Variations in Unpacking Techniques

The unpacking technique employed inside a packed sample is dependent on how the loaders work and vary between different packed binaries packed using different packers. For example, across different packer generated samples, the unpacked payload can be decompressed into different memory locations in the process memory. Sometimes it can be found in new memory locations allocated with the help of VirtualAlloc. Other times you might find that the payload has been written over the main module of the packed binary process, basically overwriting it, thereby not needing to allocate any new memory blocks.
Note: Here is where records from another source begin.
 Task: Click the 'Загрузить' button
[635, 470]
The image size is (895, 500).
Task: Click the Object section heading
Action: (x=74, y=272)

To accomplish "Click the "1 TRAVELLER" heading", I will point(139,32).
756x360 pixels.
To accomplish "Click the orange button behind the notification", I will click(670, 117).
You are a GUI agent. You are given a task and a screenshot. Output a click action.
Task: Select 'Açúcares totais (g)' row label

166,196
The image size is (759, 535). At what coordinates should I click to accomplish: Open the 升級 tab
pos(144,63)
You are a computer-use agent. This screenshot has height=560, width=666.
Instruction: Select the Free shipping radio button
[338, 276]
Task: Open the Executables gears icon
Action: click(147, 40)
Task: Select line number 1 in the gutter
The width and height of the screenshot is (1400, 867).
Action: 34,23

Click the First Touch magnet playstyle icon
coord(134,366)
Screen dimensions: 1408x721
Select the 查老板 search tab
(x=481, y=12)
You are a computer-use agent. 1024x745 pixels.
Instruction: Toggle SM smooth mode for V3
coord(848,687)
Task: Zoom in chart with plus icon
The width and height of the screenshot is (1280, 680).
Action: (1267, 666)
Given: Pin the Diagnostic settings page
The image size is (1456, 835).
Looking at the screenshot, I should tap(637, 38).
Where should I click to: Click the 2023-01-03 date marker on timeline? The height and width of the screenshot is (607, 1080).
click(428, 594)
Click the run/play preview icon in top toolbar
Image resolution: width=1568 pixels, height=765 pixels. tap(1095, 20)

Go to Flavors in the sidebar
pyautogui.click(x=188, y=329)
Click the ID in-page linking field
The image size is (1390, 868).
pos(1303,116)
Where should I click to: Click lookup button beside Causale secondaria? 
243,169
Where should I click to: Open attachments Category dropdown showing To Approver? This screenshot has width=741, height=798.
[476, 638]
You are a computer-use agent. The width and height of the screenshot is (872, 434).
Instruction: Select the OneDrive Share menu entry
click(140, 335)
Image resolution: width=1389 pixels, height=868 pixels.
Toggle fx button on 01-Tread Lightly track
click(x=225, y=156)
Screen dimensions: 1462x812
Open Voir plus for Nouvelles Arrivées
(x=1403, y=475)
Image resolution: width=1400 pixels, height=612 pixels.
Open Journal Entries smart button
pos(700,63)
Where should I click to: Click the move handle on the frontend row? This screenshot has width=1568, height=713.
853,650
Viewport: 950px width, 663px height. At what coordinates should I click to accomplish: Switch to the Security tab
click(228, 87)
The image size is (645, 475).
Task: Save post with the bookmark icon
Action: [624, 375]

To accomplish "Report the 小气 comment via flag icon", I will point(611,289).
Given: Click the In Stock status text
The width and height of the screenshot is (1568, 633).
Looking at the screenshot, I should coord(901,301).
Some other times the loaders can inject the compressed payload itself into another process along with another loader, where the final unpacking happens in the remote process. Some loaders can also decompress the entire payload into a single memory block while others can decompress and split the payload into different memory blocks. Some of the loaders also have various anti-debugging tricks embedded in them to dissuade analysis as well as debugging, which we cover in Chapter 19.

Hence a lot of times, you might have to figure out various new techniques and tricks to fast unpack samples because none of the tricks you already know might work. But the trick where you combine API logs from tools like APIMiner generally works great for most cases. Another great way to speed up the reverse engineering process is to automate various unpacking related tasks using tools built using binary instrumentation frameworks, which we talk about in Chapter 25 of this book.

Summary

In this chapter, we covered the internals of how packed samples unpack themselves and how the loader code goes through various stages to finally decompress the packed payload and write out the unpacked payload into memory and execute it. We covered various unpacking tricks that we can use while using debuggers to fast unpack samples. We explored using dynamic analysis tools like APIMiner and Process Hacker and combining it into our reverse engineering process to further accelerate the process of unpacking samples. We also covered how to use the OllyDumpEx plugin in OllyDbg to help dump the payload to a file on disk, which we can then analyze statically using various techniques.